Stored items
....
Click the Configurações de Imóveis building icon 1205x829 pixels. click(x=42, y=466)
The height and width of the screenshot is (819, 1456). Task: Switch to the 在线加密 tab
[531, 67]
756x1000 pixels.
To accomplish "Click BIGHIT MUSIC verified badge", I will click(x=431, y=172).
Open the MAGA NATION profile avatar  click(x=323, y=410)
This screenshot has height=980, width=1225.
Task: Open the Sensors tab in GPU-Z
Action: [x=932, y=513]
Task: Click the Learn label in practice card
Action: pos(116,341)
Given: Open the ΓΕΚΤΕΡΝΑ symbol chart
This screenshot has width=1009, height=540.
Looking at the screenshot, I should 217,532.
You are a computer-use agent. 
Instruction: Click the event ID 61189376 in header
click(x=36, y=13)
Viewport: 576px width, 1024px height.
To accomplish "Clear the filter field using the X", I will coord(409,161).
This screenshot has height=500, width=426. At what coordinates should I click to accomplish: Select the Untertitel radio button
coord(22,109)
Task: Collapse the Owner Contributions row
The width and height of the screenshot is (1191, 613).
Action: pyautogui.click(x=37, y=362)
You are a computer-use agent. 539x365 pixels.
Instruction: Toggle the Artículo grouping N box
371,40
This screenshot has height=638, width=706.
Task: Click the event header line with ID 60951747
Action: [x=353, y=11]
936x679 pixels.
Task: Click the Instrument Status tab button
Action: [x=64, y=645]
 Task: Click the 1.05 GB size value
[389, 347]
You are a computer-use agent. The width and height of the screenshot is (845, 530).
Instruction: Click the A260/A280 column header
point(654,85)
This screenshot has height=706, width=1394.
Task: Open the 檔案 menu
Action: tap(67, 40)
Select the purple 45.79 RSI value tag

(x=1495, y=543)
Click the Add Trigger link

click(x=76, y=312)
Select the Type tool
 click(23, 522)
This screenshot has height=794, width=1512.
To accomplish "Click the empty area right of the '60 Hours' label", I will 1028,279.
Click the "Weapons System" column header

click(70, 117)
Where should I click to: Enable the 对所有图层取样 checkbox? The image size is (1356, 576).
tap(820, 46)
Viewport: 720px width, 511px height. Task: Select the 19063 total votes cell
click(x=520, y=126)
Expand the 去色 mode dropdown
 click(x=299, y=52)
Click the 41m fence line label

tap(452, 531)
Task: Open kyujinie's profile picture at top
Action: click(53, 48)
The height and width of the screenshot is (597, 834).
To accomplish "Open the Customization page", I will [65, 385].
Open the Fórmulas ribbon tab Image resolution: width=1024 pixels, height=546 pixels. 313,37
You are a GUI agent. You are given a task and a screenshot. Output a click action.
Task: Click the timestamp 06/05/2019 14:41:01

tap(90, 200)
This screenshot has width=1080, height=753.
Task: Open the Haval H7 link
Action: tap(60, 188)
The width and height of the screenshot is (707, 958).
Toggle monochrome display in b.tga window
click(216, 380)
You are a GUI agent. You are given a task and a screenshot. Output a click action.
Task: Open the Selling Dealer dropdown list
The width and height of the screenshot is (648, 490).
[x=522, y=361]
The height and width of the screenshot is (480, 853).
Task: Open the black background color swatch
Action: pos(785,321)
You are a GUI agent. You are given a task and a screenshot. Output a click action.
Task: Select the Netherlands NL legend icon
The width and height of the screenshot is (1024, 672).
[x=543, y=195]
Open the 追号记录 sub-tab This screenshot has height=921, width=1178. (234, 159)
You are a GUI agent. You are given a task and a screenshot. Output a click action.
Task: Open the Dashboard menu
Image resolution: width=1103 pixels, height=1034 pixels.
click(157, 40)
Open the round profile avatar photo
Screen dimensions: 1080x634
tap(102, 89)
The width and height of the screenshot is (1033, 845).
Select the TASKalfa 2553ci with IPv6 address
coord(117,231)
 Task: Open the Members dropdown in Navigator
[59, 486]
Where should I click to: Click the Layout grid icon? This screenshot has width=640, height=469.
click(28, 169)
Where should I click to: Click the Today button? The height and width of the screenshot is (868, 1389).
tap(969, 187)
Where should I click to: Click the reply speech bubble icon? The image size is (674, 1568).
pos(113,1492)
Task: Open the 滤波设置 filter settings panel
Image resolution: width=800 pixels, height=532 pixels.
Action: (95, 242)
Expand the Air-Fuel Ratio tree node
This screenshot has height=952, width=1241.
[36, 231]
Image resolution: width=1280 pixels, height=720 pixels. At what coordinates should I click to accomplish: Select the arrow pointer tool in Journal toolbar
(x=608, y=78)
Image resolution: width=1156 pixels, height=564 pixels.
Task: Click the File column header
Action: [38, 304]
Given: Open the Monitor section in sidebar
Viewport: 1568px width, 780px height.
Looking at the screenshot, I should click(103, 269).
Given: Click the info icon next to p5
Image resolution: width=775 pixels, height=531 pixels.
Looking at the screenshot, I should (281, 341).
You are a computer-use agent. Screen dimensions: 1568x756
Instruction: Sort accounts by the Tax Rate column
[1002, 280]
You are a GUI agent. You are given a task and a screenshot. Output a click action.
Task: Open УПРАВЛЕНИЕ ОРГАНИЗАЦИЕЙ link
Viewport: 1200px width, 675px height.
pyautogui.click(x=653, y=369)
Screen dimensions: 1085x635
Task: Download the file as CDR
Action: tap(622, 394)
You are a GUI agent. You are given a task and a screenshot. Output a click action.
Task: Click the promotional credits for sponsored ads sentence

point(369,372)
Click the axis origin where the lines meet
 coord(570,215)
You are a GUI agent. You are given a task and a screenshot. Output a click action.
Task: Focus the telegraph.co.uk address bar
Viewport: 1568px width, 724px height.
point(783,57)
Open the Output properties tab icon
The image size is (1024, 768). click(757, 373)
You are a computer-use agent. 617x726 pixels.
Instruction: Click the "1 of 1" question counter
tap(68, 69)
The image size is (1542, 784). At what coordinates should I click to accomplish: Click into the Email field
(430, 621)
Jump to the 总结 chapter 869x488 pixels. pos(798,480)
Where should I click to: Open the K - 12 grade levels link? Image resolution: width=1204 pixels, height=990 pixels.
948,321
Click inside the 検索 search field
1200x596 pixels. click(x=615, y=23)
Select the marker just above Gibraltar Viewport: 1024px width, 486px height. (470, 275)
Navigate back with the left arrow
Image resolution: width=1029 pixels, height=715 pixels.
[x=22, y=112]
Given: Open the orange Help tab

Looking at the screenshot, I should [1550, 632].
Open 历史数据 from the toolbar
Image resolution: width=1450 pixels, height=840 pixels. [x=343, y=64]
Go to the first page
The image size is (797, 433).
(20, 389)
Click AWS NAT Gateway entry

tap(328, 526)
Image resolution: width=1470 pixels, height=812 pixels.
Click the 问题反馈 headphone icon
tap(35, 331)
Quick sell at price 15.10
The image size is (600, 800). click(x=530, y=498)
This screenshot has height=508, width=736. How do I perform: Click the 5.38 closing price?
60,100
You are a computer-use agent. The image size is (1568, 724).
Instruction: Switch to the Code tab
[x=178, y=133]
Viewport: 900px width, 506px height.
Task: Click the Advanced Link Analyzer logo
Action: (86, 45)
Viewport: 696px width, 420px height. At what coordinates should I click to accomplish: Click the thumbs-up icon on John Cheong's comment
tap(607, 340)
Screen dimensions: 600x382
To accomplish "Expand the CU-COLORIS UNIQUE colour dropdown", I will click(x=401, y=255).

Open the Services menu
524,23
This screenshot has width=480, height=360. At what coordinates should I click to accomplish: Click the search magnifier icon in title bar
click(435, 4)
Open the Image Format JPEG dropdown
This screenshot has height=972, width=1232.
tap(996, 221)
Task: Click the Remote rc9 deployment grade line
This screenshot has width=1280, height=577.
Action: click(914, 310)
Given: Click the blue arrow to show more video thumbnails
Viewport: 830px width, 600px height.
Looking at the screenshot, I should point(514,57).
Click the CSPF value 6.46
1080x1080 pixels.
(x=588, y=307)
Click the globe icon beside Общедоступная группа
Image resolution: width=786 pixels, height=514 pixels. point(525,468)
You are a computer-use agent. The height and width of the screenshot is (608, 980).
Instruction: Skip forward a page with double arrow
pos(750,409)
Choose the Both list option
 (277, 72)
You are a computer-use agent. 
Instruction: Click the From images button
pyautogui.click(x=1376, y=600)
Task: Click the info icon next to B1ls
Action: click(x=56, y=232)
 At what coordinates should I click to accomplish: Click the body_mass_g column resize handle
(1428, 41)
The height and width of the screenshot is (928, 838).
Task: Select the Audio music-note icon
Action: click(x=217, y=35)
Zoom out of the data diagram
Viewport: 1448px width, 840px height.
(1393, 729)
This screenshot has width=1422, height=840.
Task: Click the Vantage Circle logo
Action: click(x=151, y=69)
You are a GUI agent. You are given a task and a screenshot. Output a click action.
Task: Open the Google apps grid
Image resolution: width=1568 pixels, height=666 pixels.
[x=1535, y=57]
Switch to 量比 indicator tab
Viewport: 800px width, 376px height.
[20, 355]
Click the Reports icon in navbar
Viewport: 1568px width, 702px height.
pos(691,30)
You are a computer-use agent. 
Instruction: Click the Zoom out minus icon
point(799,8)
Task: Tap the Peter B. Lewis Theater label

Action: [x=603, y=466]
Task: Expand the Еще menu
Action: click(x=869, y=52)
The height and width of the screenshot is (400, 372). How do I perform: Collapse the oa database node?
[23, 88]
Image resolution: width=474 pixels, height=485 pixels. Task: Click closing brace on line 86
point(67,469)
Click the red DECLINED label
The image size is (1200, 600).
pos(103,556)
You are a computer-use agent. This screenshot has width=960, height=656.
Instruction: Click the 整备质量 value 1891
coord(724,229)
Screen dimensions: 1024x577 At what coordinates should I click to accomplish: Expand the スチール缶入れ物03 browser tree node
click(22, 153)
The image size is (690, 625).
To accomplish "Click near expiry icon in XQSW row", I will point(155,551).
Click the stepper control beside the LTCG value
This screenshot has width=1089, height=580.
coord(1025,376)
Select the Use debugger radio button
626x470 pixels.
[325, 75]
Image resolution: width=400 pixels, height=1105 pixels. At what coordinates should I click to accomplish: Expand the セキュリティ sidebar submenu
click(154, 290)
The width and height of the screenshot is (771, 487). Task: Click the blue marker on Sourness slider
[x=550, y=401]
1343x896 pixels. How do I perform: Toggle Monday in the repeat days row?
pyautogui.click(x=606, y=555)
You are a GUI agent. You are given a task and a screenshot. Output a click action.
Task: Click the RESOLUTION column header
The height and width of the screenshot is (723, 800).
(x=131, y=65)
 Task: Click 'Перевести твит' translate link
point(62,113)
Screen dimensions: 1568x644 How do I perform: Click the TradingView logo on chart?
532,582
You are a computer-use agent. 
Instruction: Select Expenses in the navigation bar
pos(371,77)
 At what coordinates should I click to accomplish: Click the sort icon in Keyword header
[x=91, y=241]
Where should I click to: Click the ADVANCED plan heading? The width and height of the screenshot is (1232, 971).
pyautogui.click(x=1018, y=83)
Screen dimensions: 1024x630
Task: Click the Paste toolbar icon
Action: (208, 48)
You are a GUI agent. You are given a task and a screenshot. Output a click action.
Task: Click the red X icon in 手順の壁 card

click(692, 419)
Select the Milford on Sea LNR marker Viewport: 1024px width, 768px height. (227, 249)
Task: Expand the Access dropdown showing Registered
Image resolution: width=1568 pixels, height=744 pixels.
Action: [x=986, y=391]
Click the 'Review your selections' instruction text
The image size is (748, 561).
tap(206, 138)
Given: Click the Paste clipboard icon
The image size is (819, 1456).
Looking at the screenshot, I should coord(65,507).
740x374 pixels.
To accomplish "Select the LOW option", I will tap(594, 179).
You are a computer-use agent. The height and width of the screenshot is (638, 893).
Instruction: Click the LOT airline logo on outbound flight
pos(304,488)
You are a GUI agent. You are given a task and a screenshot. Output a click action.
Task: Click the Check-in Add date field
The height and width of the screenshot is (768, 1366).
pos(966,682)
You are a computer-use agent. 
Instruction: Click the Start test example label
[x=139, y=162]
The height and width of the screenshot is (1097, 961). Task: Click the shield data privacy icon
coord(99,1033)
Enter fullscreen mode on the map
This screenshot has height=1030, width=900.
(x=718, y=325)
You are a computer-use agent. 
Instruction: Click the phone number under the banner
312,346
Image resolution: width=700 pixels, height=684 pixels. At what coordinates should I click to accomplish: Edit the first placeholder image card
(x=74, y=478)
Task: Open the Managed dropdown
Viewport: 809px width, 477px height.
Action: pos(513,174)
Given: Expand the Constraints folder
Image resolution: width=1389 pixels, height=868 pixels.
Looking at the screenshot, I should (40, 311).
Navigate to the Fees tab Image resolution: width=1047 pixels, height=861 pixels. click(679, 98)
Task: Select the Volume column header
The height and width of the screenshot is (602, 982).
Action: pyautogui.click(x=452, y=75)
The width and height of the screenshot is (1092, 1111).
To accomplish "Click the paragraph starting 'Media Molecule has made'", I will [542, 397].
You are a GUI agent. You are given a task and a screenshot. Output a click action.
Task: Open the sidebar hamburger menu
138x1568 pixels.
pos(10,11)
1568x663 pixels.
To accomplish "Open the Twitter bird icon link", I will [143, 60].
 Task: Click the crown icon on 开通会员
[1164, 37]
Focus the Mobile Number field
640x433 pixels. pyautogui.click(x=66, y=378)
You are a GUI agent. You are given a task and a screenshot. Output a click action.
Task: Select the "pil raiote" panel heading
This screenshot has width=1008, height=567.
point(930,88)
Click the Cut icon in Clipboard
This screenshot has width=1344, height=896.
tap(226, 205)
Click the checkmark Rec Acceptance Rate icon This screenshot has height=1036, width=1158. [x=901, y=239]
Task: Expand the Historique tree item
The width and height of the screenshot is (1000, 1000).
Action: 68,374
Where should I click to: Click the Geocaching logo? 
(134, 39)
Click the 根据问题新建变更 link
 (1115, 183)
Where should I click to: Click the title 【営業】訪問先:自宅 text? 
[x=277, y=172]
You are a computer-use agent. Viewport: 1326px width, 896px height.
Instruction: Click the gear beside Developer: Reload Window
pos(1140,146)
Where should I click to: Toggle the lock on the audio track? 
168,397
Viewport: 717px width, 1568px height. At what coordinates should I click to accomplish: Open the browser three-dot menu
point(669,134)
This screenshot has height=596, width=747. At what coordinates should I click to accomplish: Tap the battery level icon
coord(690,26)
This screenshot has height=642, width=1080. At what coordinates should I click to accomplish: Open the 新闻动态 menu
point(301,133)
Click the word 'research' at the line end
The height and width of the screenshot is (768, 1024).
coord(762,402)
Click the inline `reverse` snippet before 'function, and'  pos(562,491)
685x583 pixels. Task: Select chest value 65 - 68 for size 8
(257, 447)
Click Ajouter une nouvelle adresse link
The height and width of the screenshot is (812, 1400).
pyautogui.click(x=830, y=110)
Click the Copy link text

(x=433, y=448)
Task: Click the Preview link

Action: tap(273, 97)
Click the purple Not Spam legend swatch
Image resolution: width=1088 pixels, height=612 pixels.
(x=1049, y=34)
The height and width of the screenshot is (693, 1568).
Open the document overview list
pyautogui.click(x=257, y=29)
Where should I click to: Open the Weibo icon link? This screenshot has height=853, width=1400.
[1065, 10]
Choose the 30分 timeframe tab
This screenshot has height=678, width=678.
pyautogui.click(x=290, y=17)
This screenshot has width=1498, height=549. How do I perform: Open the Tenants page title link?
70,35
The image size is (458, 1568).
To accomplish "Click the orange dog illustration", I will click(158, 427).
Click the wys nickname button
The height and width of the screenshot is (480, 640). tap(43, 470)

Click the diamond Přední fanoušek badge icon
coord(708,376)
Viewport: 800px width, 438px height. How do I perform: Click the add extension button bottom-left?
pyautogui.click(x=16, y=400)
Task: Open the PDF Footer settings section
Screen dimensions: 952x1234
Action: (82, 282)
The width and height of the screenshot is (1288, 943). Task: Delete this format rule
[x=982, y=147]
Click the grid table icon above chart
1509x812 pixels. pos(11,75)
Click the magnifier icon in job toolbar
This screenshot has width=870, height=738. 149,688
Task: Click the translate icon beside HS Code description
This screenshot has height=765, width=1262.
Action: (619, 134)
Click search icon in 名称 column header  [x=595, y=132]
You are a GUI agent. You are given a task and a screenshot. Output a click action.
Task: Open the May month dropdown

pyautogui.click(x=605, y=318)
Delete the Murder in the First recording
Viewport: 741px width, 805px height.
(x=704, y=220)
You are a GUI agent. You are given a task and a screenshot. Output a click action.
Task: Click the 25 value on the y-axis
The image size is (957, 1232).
....
# Directions for this task
Look above for the line holding "Click the axis origin where the lines meet". Print it and every line after it, exactly, through the line holding "Screen dimensions: 600x382".

# Output of the exercise
Click the axis origin where the lines meet
 coord(570,215)
You are a GUI agent. You are given a task and a screenshot. Output a click action.
Task: Focus the telegraph.co.uk address bar
Viewport: 1568px width, 724px height.
point(783,57)
Open the Output properties tab icon
The image size is (1024, 768). click(757, 373)
You are a computer-use agent. 617x726 pixels.
Instruction: Click the "1 of 1" question counter
tap(68, 69)
The image size is (1542, 784). At what coordinates should I click to accomplish: Click into the Email field
(430, 621)
Jump to the 总结 chapter 869x488 pixels. pos(798,480)
Where should I click to: Open the K - 12 grade levels link? Image resolution: width=1204 pixels, height=990 pixels.
948,321
Click inside the 検索 search field
1200x596 pixels. click(x=615, y=23)
Select the marker just above Gibraltar Viewport: 1024px width, 486px height. (470, 275)
Navigate back with the left arrow
Image resolution: width=1029 pixels, height=715 pixels.
[x=22, y=112]
Given: Open the orange Help tab

Looking at the screenshot, I should [1550, 632].
Open 历史数据 from the toolbar
Image resolution: width=1450 pixels, height=840 pixels. [x=343, y=64]
Go to the first page
The image size is (797, 433).
(20, 389)
Click AWS NAT Gateway entry

tap(328, 526)
Image resolution: width=1470 pixels, height=812 pixels.
Click the 问题反馈 headphone icon
tap(35, 331)
Quick sell at price 15.10
The image size is (600, 800). click(x=530, y=498)
This screenshot has height=508, width=736. How do I perform: Click the 5.38 closing price?
60,100
You are a computer-use agent. The image size is (1568, 724).
Instruction: Switch to the Code tab
[x=178, y=133]
Viewport: 900px width, 506px height.
Task: Click the Advanced Link Analyzer logo
Action: (86, 45)
Viewport: 696px width, 420px height. At what coordinates should I click to accomplish: Click the thumbs-up icon on John Cheong's comment
tap(607, 340)
Screen dimensions: 600x382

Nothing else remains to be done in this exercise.